One of the more popular (and controversial) factors that many people use in breeding decisions is the past success of 'nicks' between various bloodlines. Some people wouldn't consider a mating where the nick has been unsuccessful in the past, while others think that the entire theory is pseudo-science with no predictive power. One of the most popular ways of using nicks is to use the ratings provided by Truenicks. Their ratings are provided free for stallions whose farms have 'sponsored' them, while they are sold for around $20 per hypothetical mating for other stallions. The Truenicks people use the following statistics to back up their claim that their ratings are a powerful predictive factor in the success of matings:
"1. While only 13% of the entire Thoroughbred population earn “A” rankings (A to A++), 37% of the stakes winners rate as “A’s.”
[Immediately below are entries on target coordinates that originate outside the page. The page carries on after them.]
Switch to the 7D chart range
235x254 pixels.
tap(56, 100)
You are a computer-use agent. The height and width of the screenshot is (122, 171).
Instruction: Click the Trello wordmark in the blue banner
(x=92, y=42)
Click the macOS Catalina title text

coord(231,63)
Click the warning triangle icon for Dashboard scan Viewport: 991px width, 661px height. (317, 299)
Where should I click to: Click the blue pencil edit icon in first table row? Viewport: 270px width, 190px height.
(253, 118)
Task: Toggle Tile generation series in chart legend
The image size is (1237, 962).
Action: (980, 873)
2. Horses rated “B” or better (B to A++) represent just 30% of the entire population, yet 3 out of 4 (77%) stakes winners rank “B” or better.
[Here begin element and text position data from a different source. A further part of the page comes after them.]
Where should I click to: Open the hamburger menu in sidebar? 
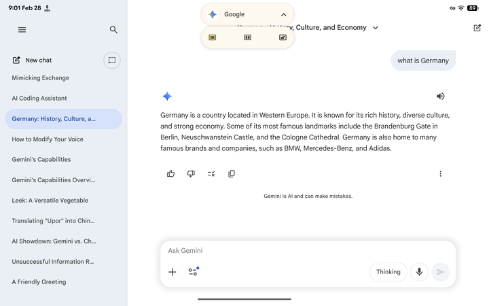coord(22,30)
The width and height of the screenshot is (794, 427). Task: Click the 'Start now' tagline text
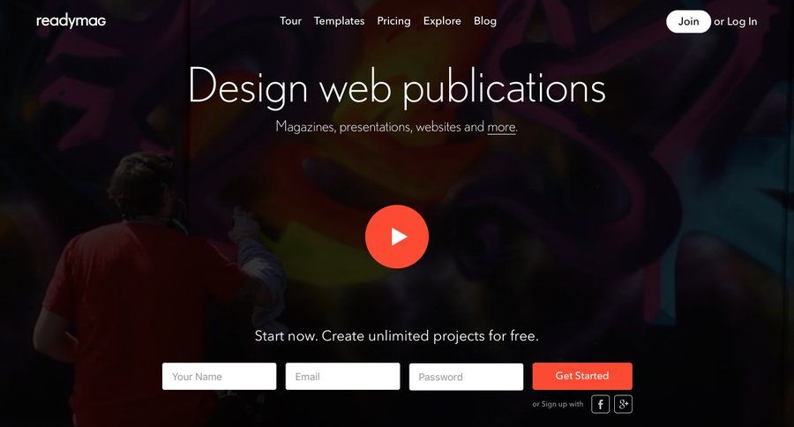coord(396,336)
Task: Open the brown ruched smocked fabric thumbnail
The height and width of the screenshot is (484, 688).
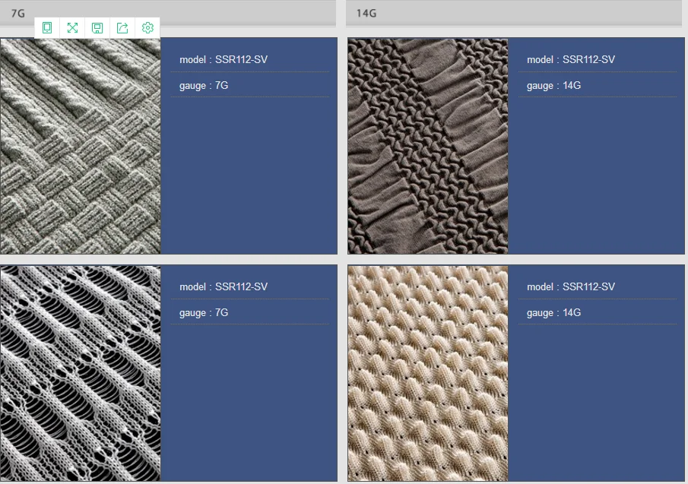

3. Almost half of Thoroughbreds in general–44%–are on the low end of the scale (rated “C” through “F”), yet only two in 25 stakes winners (8%) have these lower rankings."
There's just one problem. As I've discussed in the past, this type of analysis is "cheating". Those who develop automated trading systems to predict movements in financial markets are all too familiar with the pitfalls of 'overoptimizing' your theory to fit past data. The systems developed do a great job of predicting the past, but have little predictive power going forward. The problem here is that the ratings themselves are based on the same data that is being used to demonstrate their success. To do a valid study of the predictive power, we'd need to look at rating in some point in time and then track the success of horses with various rating going forward.
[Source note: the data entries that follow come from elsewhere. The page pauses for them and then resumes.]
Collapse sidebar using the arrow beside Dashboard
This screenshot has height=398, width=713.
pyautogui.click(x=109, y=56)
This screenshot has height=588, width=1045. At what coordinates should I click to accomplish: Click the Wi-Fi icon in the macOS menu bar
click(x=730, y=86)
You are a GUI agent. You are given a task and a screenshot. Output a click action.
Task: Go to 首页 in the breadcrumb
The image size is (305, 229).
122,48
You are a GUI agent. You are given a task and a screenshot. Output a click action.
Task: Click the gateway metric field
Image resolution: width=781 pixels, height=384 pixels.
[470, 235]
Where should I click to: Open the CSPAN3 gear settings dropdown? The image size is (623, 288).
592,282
The great news is that we have the data available to do that! Because of the free ratings available for many stallions, we can create a list of ratings for several hundred (or more) horses now, and then track their performance on the track over the coming months and years. It will be several years before we have the final results of the study, but the amount of work involved isn't overwhelming, and it will be a fun study to follow as the results begin to come in. I'll be talk more in future posts about the specific study design I'll be using for this, and how I'll deal with a few of the issues or pitfalls that it will face.